La giurisprudenza di questa Corte ha ripetutamente affermato che il valore di una causa avente ad oggetto l’accertamento di simulazione relativa di una compravendita immobiliare, in quanto dissimulante una donazione, va determinato, anche ai fini della liquidazione del compenso al difensore della parte vittoriosa, con riferimento al valore dei beni che sono stati trasferiti e non con riferimento al corrispettivo indicato nel contratto simulato (Cass. n. 12011/1992; Cass. n. 4100/1980), essendosi altresì specificato che in tal caso non è possibile rifarsi al valore dei crediti per i quali gli attori che hanno agito in simulazione sulla falsariga di quanto previsto in caso di dell’azione revocatoria (Cass. n. 415/1970).

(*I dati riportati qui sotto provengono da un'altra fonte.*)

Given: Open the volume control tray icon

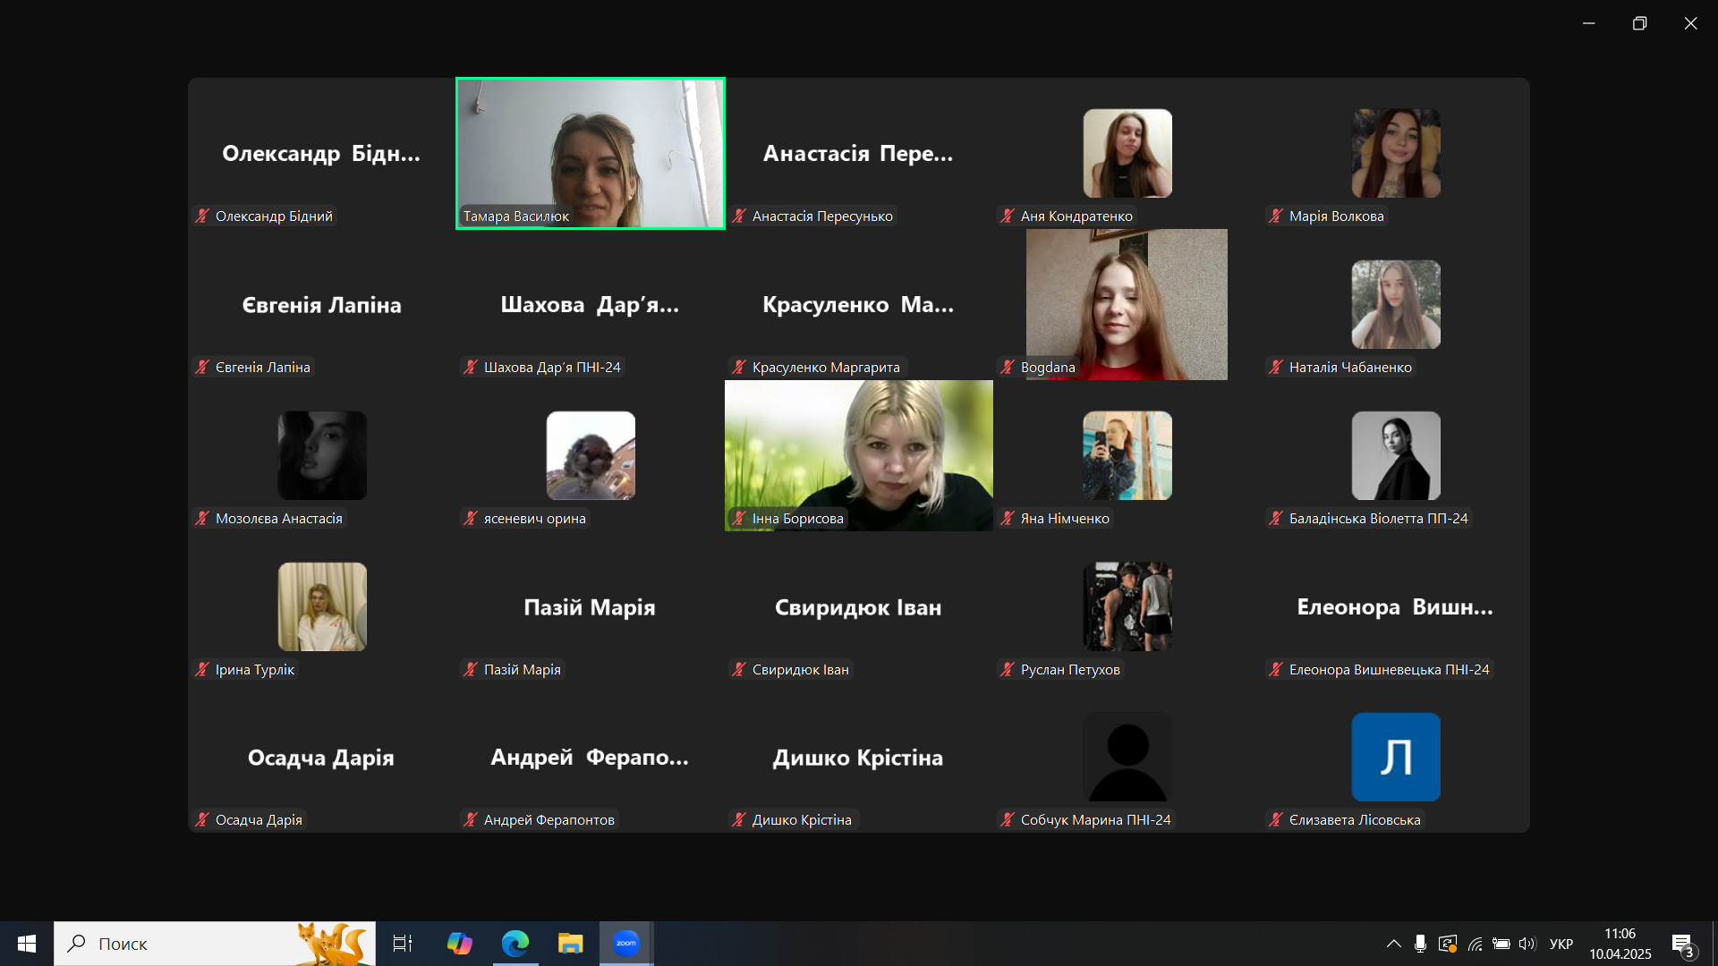Looking at the screenshot, I should click(x=1527, y=944).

Ne deriva, che, dovendosi dare continuità a tali principi, si palesa erroneo il richiamo operato dalla Corte d’Appello, ai fini dell’individuazione del valore della controversia, all’ammontare del credito vantato dallo COGNOME, ma nemmeno è possibile, come invece sostiene parte ricorrente, che debba farsi riferimento al prezzo (in realtà mai corrisposto), dichiarato nella vendita simulata, dovendosi invece far richiamo al valore delle quote oggetto della donazione dissimulata.
La sentenza impugnata deve perciò essere cassata in relazione al motivo accolto, con rinvio alla Corte d’Appello di Venezia, in
diversa composizione, affinché provveda alla liquidazione delle spese di lite, sulla base del valore delle quote cedute.
Il giudice di rinvio, come sopra designato, provvederà anche sulle spese del presente giudizio.
P.Q.M.
La Corte accoglie il sesto motivo, nei limiti di cui in motivazione, e rigettati gli altri motivi, cassa la sentenza impugnata in relazione al motivo accolto, con rinvio alla Corte d’Appello di Venezia, in diversa composizione, che provvederà anche sulle spese del presente giudizio.